A wine-focused restaurant on Bozcaada island made one operational change in 2025: instead of a single year-round menu, it ran four separate menus, one per season, refreshed every 13 weeks. By December the numbers spoke clearly — stock waste fell 22% versus the prior year and supplier transport carbon dropped 18%. This post explains why the model works and how to replicate it on thMenu without rebuilding your QR codes.

The math of a 13-week rotation

The team aligned each menu with the agricultural calendar — spring (Mar-May), summer (Jun-Aug), autumn (Sep-Nov), winter (Dec-Feb). Every season opened with a "stock hot-list": the 18 to 22 ingredients that were locally most abundant and cheapest. The chef then designed the menu backwards from that list, not from a wishlist of dishes.

The effect on logistics was structural. Imported share collapsed in summer to roughly 27%, meaning the same supplier's weekly truck run dropped from 4 to 2 trips. Emissions per kg moved fell by half for that product class, without any new vehicle technology.

Three disciplines behind the waste reduction

Talking about "fresh local produce" is not enough. The 22% number came from three deliberate operational rules:

  • Variety cap: each seasonal card stays at 28 dishes maximum, keeping the shared ingredient pool small.
  • Cross-utilization rule: every ingredient must appear in at least 3 dishes so spoilage risk is spread.
  • Transition week: the 7 days before the next season run on a "until-it-runs-out" menu that liquidates remaining stock.

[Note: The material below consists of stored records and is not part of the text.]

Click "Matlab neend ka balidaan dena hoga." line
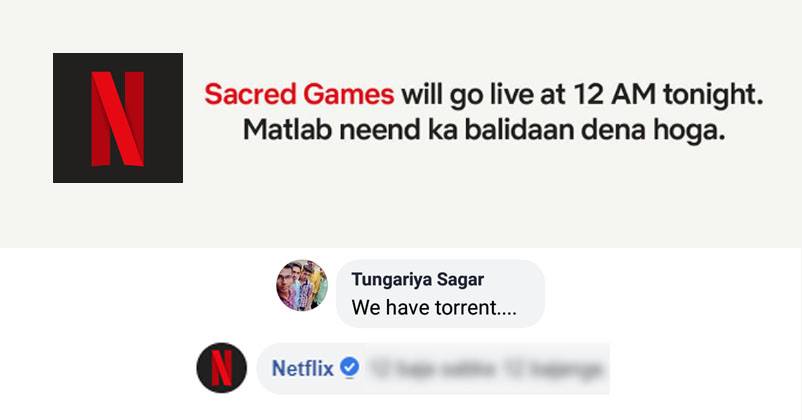802x420 pixels. [484, 130]
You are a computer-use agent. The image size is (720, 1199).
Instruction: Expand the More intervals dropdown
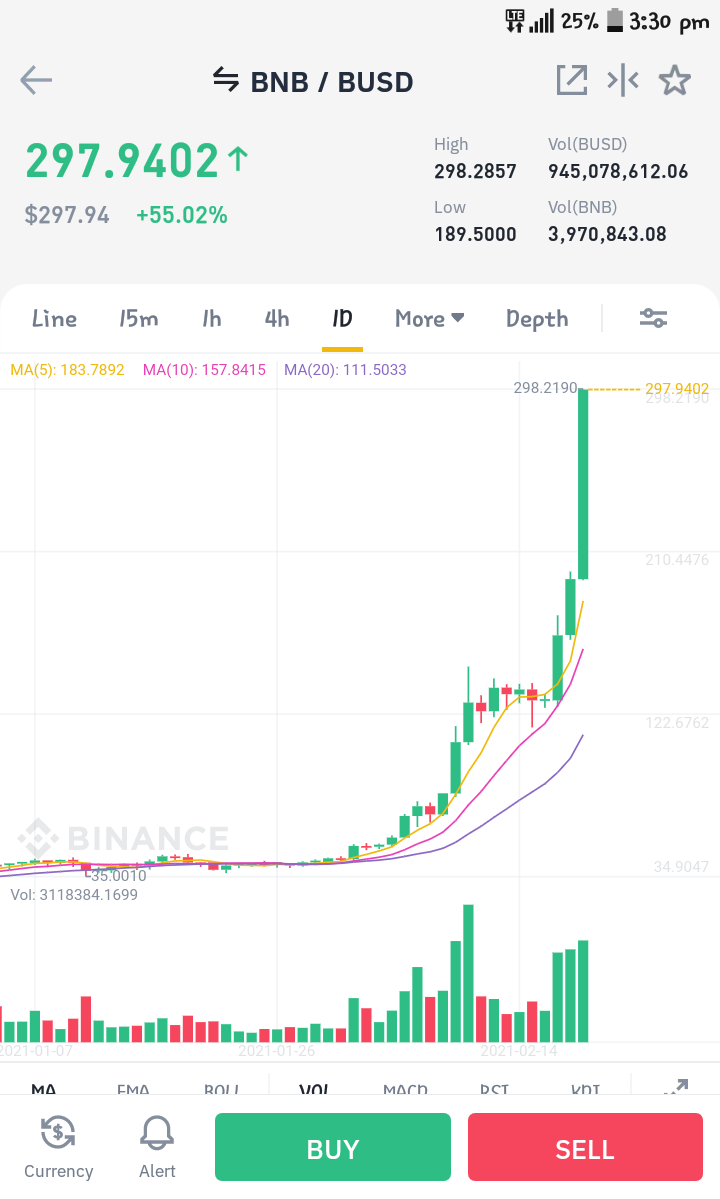click(x=430, y=318)
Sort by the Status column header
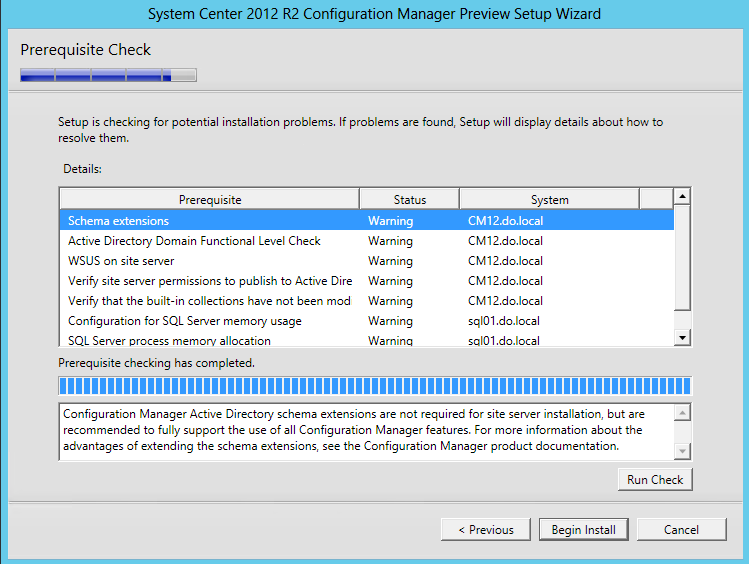Screen dimensions: 749x564 point(409,200)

Setting up seasonal rotation on thMenu

thMenu Pro and Platinum plans support menu versioning. You keep "Summer 2027" and "Autumn 2027" as parallel drafts and one click swaps the live menu. Your QR code does not change. Old seasons stay archived with their prices and photos, so you do not lose your decision history.

The "Most Loved This Season" badge automatically tags the three top-selling dishes after the first 30 days. Customers see seasonal surprise, you measure which dishes deserve to return next year. The badge updates daily based on order volume from the operations database.

FAQ

Can I rotate every 4 weeks instead? Technically yes, but you lose pricing leverage with suppliers because 4 weeks is shorter than typical contract cycles. 13 weeks balances novelty, pricing power, and kitchen training time.

Customers keep asking for a discontinued favorite — what do I do? Publish a "Season Archive" page and bring favorites back for special events. Scarcity drives loyalty better than permanent availability.

How did you measure the carbon savings? Pull km and weight from supplier invoices, multiply by a standard ton-km emission factor. It's not an audited number — internal year-over-year comparison is enough for operational decisions.